That got me to think about Apple. Many people would say Apple is about simplicity when you look at their products and design. I would argue it goes one step further – the number of products.  You want a phone from Apple? Great, that is the iPhone end of story. Granted they have various models based on storage but that’s it. Look at Nokia, Samsung or Motorola, I honestly get a f***ing brain hemorrhage when someone mentions their model number of their phone.

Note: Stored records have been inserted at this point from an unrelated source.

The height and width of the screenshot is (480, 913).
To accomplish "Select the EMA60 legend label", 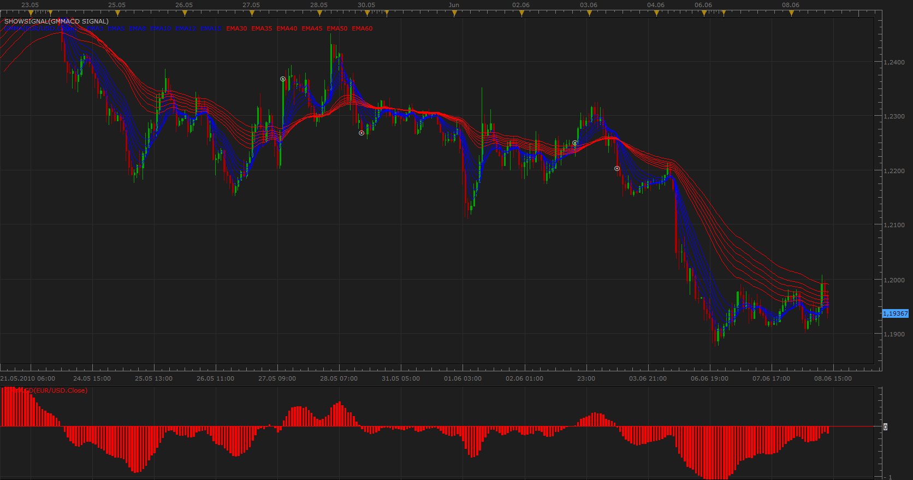I will tap(362, 28).
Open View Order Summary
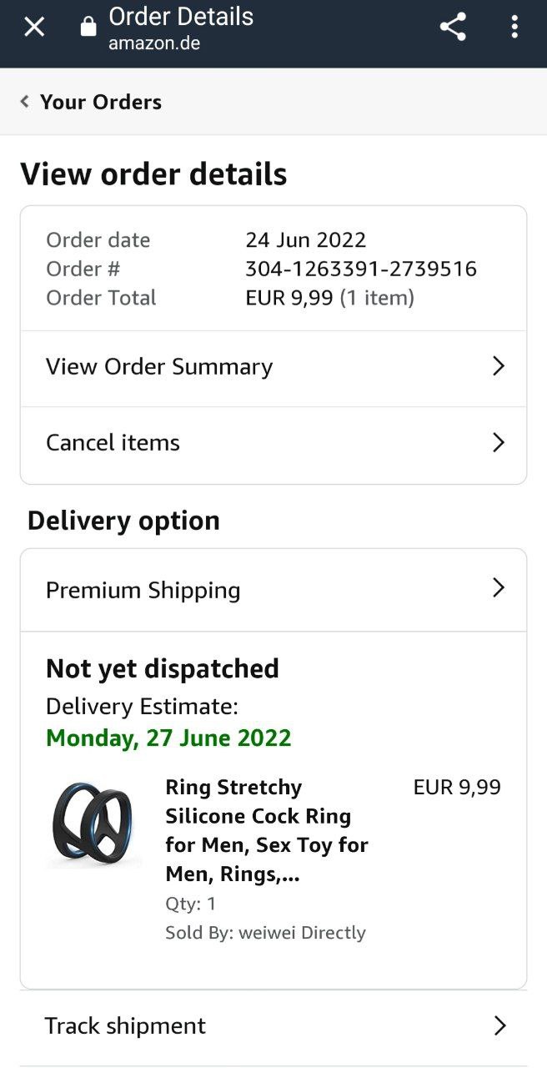 coord(159,367)
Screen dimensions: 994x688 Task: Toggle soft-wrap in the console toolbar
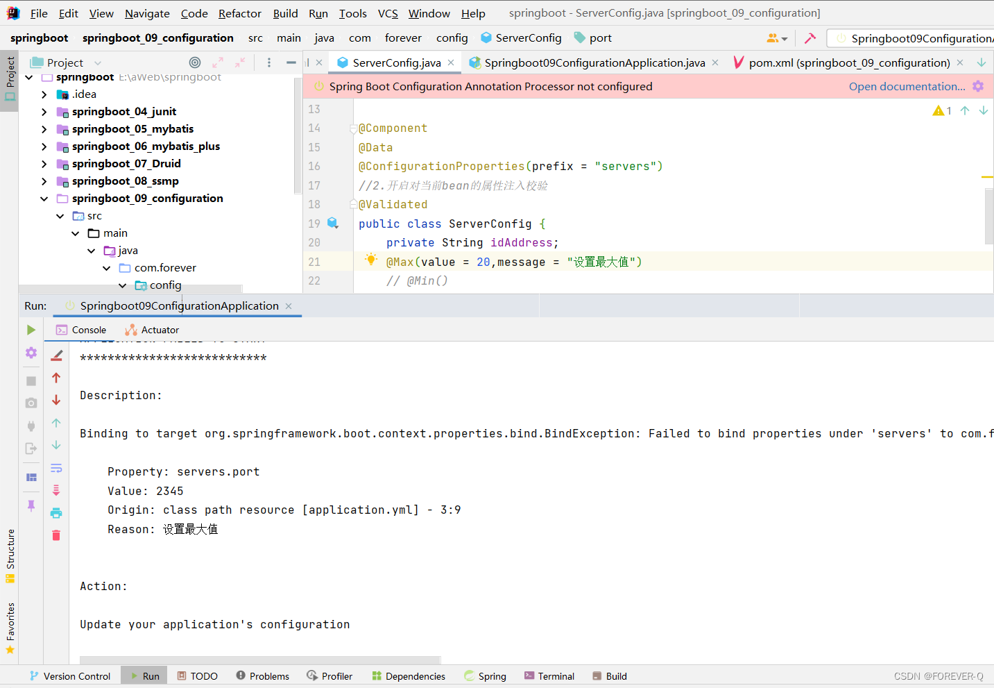[x=56, y=468]
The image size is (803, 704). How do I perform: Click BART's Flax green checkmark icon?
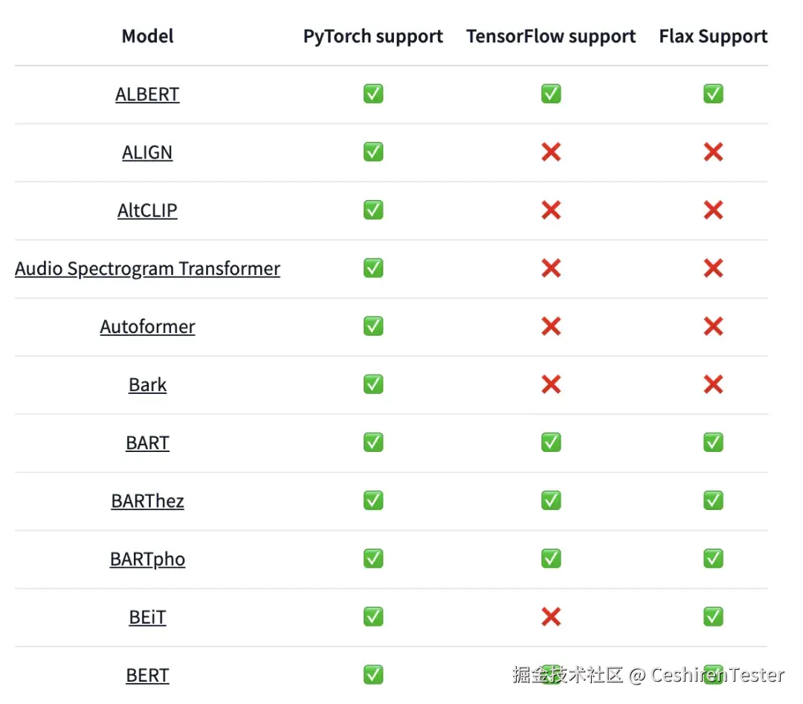(x=713, y=442)
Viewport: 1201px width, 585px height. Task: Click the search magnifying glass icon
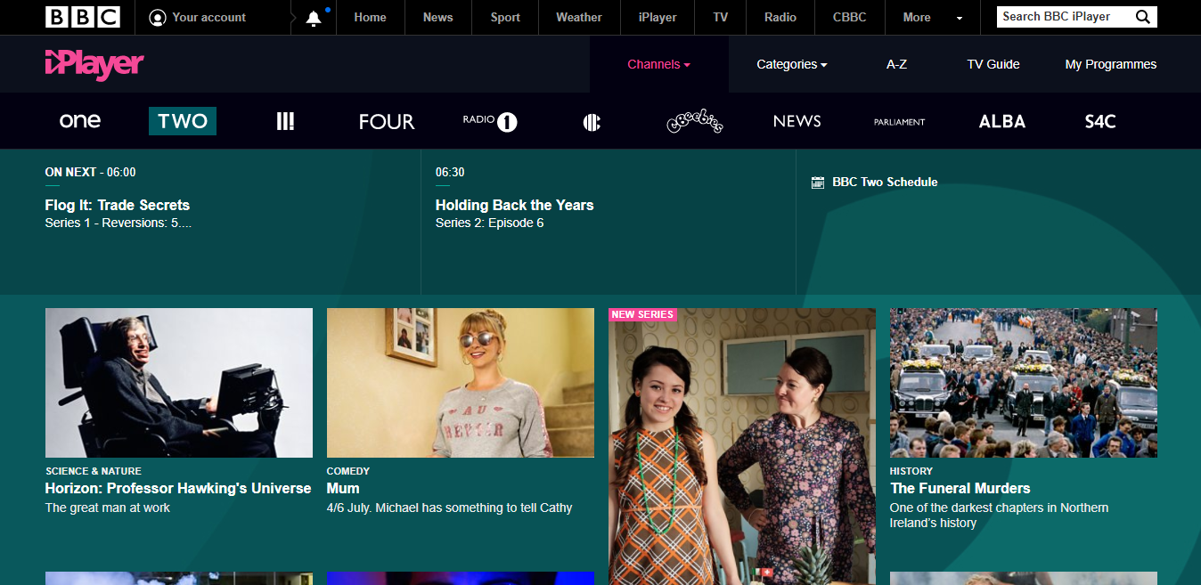(x=1143, y=17)
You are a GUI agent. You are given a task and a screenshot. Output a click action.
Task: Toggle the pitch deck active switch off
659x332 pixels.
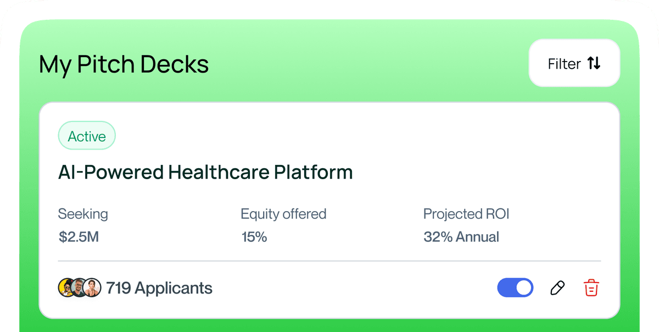tap(515, 288)
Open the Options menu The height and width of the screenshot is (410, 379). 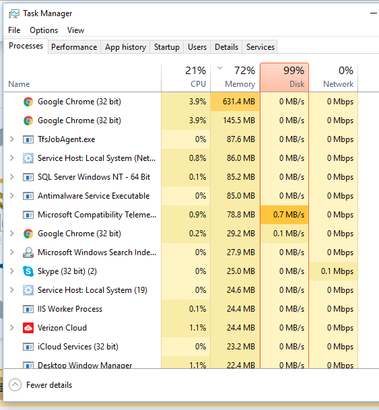[x=44, y=30]
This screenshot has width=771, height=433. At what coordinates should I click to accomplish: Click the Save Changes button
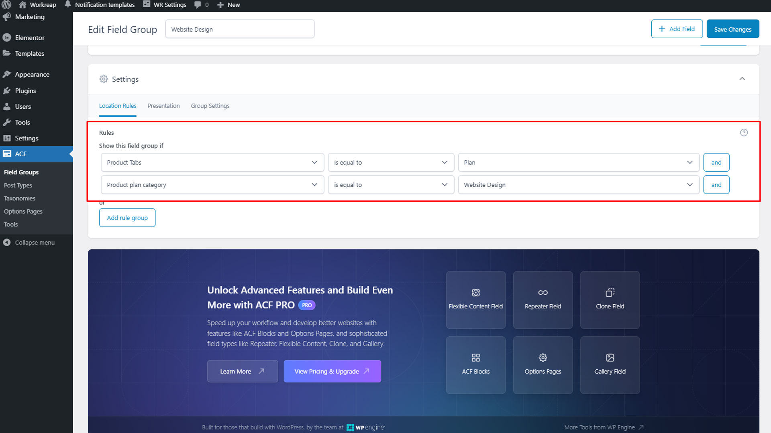(x=732, y=29)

Apple follows what German car makers have been doing for decades. Have a basic design and sell it in 3 levels, what I call SML (small, medium and large). You want a Benz sedan? The low end is the C, mid-range is the E and high end is the S class. Within those 3 classes are various models based on engine specs but at least when someone says “I bought an E class” you know the general specs of the car. BMW has 3, 5 and 7. Audi has A4, A6 and A8.  American car makers face the same issue as Nokia and Motorola, confuse the buyer with all sorts of models and then spend massive marketing dollars to “educate them.”

Simplicity is easy to achieve on day one but to maintain that same level of simplicity 10 to 20 years later is almost next to impossible. Companies that can figure it out get compensated and you have to look no further then Apple’s market capitization, not bad for a company that just sells consumer electronics. Simplicity at its best.